# Entries for locating words and elements:
-- BEGIN --

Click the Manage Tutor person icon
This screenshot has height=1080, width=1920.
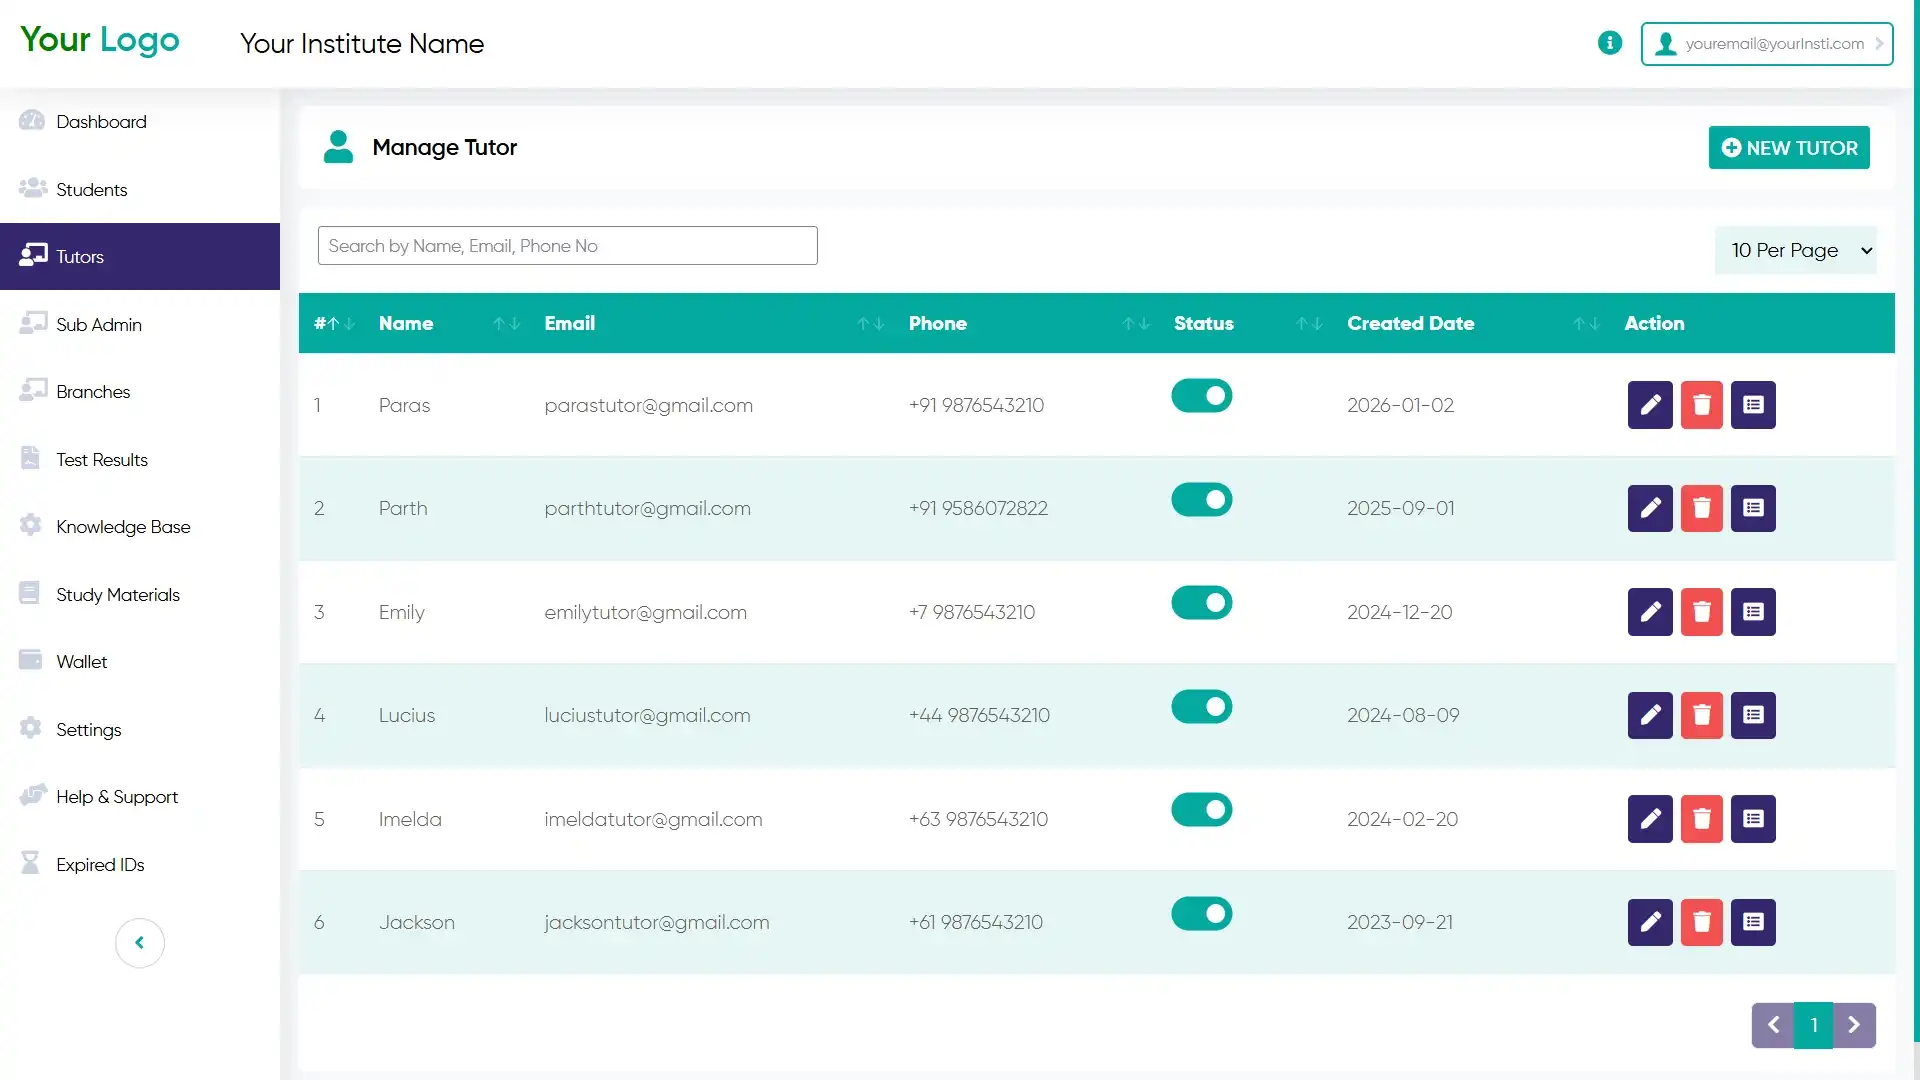tap(338, 146)
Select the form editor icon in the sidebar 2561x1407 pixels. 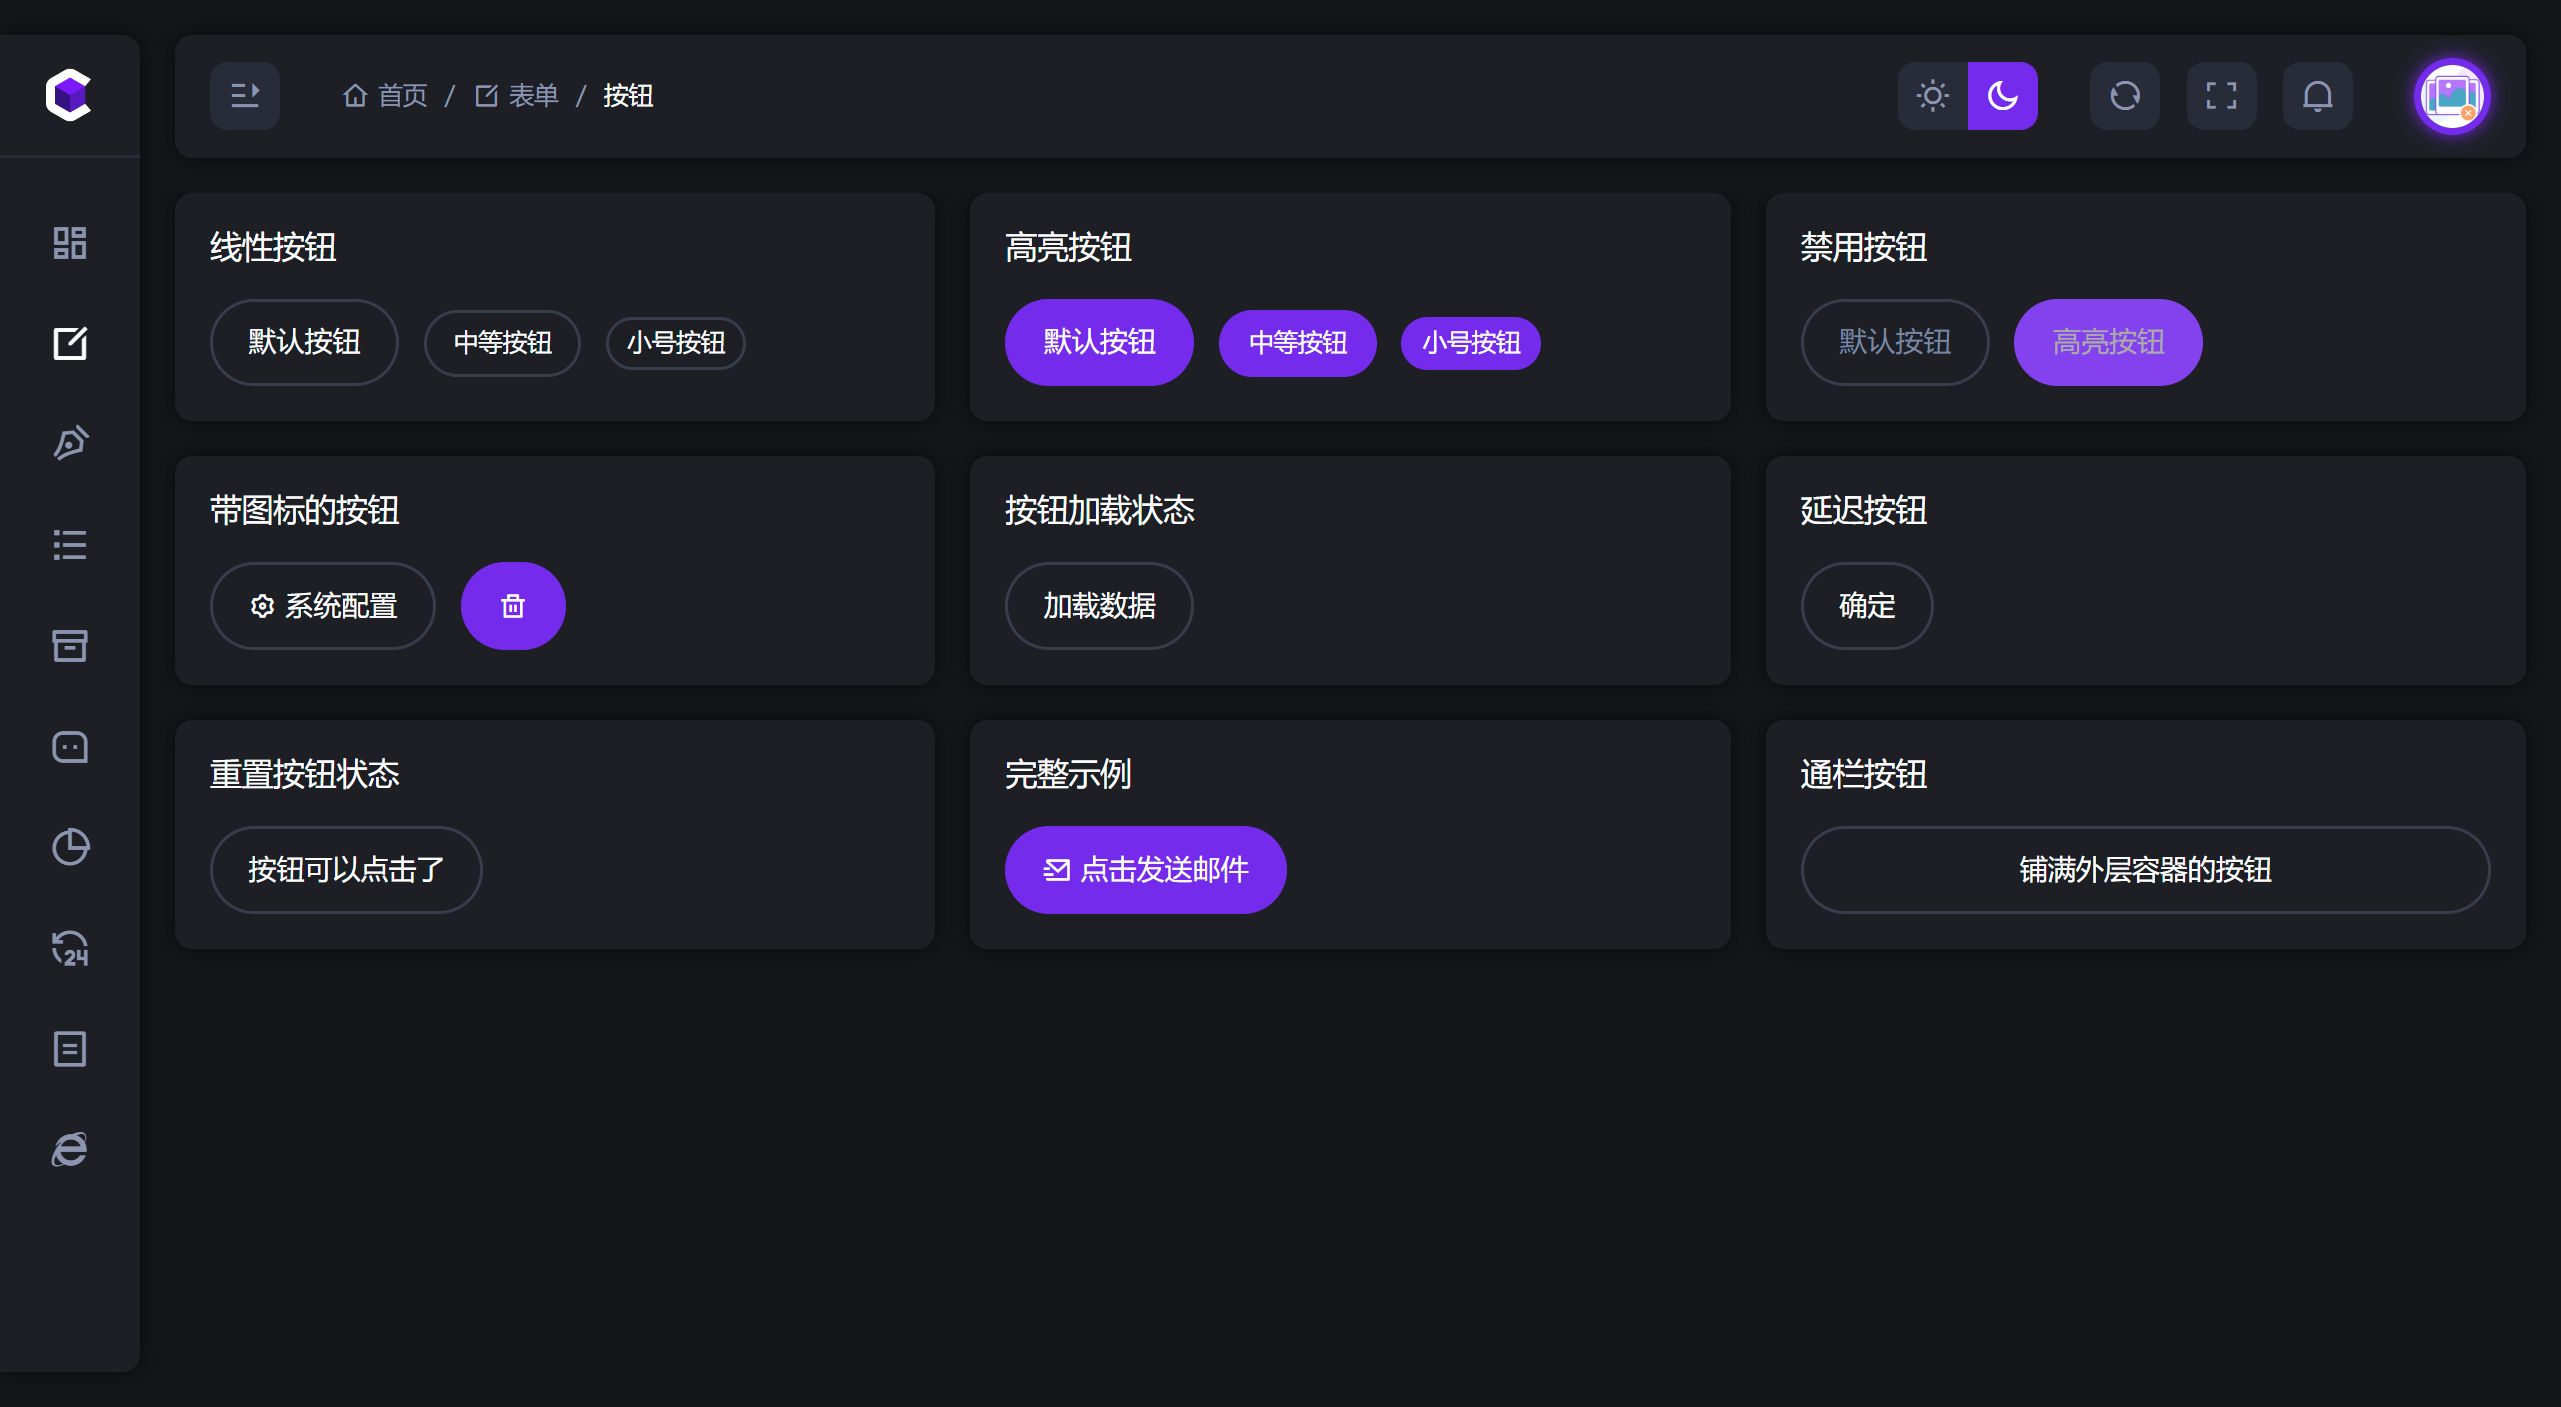tap(69, 343)
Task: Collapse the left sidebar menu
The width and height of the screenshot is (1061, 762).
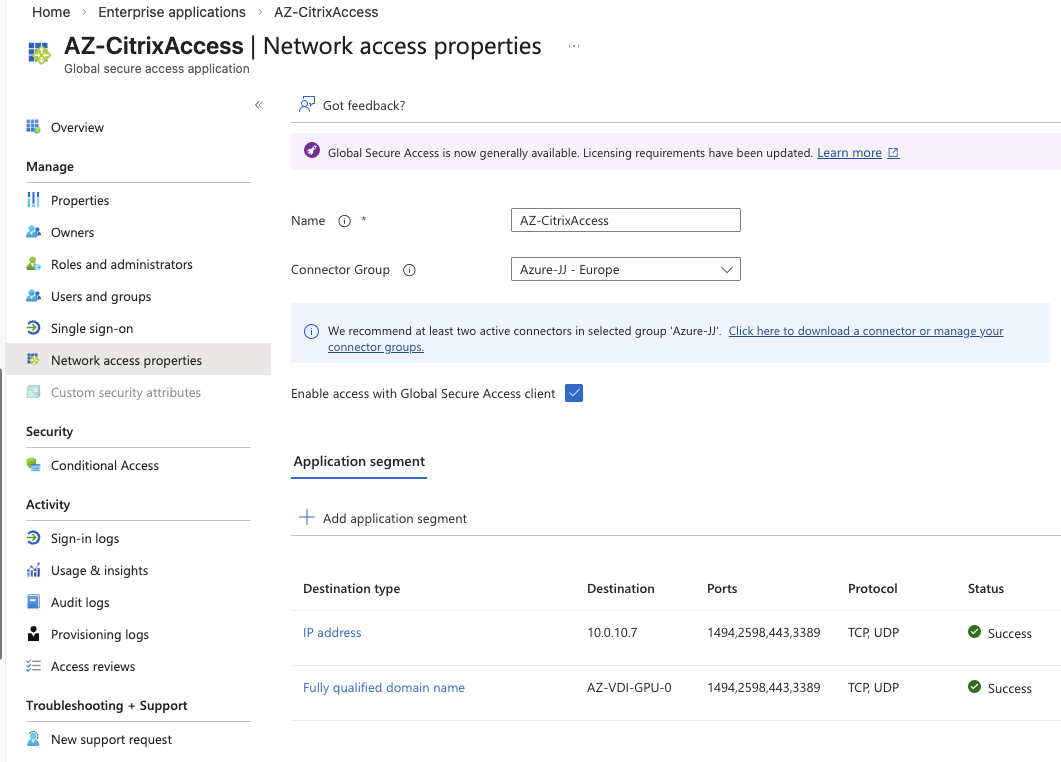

-- END --

# What the task requires:
Copy the records word for word, beginning with the line that contains "Task: Collapse the left sidebar menu" and going on through the end of the records. Leave the pictures out of your answer.

# Solution to the exercise:
Task: Collapse the left sidebar menu
The width and height of the screenshot is (1061, 762).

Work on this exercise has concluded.